Finance minister Nirmala Sitharaman on Friday hinted at a possible one-time restructuring of loans to soften the Covid-19 blow, saying her ministry is “actively engaged” with the central bank on the succour that has been asked for by some businesses and lenders.
“The focus is on restructuring. Finance ministry is actively engaged with RBI on this. In principle, the idea that there may be a restructuring required, is well taken,” Ficci said in a tweet, quoting the finance minister at its event.
Sitharaman also indicated some kind of relief for the hospitality sector that has been among the worst-hit by the pandemic. “I fully understand the requirements of the hospitality sector on extension of the (repayment) moratorium or restructuring. We are working with RBI on this,” she said.
With around a half of the Rs 102.5 lakh crore outstanding non-food loans under moratorium, the RBI is weighing between extending the moratorium beyond August and allowing a one-time restructuring.
On Monday, speaking at a webinar in which RBI governor Shaktikanta Das was present, HDFC chairman Deepak Parekh and CII president and Kotak Mahindra Bank managing director Uday Kotak made a pitch for a one-time loan restructuring programme to address a potential spike in stress in banking. However, Das remained non-committal but said he “noted” the proposals. In fact, Parekh opposed any further extension of the moratorium beyond August, on ground it would hit lenders.
FE had earlier reported that a final call could be taken in late August or early September, once the repayment moratorium for individuals and companies ends (on August 30) and June quarter results of all banks are in. By that time, authorities will also be able to better gauge the state of demand in the economy and decide on further demand-side fiscal stimulus.
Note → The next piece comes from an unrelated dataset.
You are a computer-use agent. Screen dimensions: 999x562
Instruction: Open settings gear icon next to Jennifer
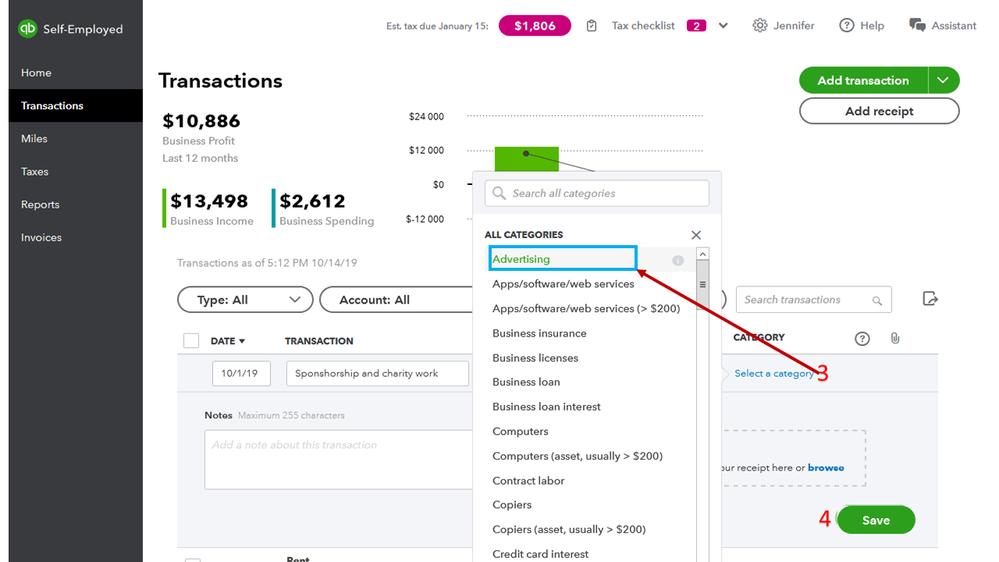760,26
However, the central bank was also mindful that the relief should be such that it must not lead to unintended consequences in terms of a fresh and unprecedented bad loan crisis, sources had said earlier. After the global financial crisis in 2008, RBI had announced a one-time loan recast plan to ease the pain but some analysts had blamed such a move for worsening a bad loan pile-up subsequently.
In its Financial Stability Report, the RBI has forecast that gross non-performing assets (NPAs) may jump from 8.5% at the end of March 2020 to 12.5%, a 20-year peak, by March 2021. However, the NPA level may shoot to 14.7% by March 2021 in case of a severity of economic stress.
Non-food credit growth remained subdued at just 6.8% as of May 22 from as much as 11.4% a year before, thanks to risk aversion among bankers and weak demand. In a report on Wednesday, Crisil Research said assets under management of NBFCs are expected to de-grow 1-3% in the current fiscal as fresh disbursements drop sharply. This would be the first such de-growth in two decades.
Highlighting the Rs 3-lakh-crore Emergency Credit Line Guarantee Scheme (ECLGS), announced as part of the Rs 21-lakh-crore relief package, Sitharaman said banks cannot refuse credit to MSMEs covered under the scheme. “If refused, such instances must be reported. I will look into it,” she assured the businesses.
The government has pledged full guarantee for up to 20% additional, collateral-free working capital loans under the ECLGS. As of July 23, loans of as much as Rs 1,30,492 crore were sanctioned by banks, of which Rs 82,065 crore was already disbursed.
As India intends to review its free trade agreements with host of partners, such as Asean, Japan, Malaysia and South Korea, the minister sought to highlight the need for reciprocity. “Reciprocal arrangements are being asked with the countries with which we have opened up our markets. Reciprocity is a very critical point in our trade negotiations,” she said. India believes its FTAs with certain partners haven’t generally contributed to its export opportunities; rather its trade deficit with them has only widened. She also said the government is working on development finance institutions. “What shape it will take, we will know shortly”.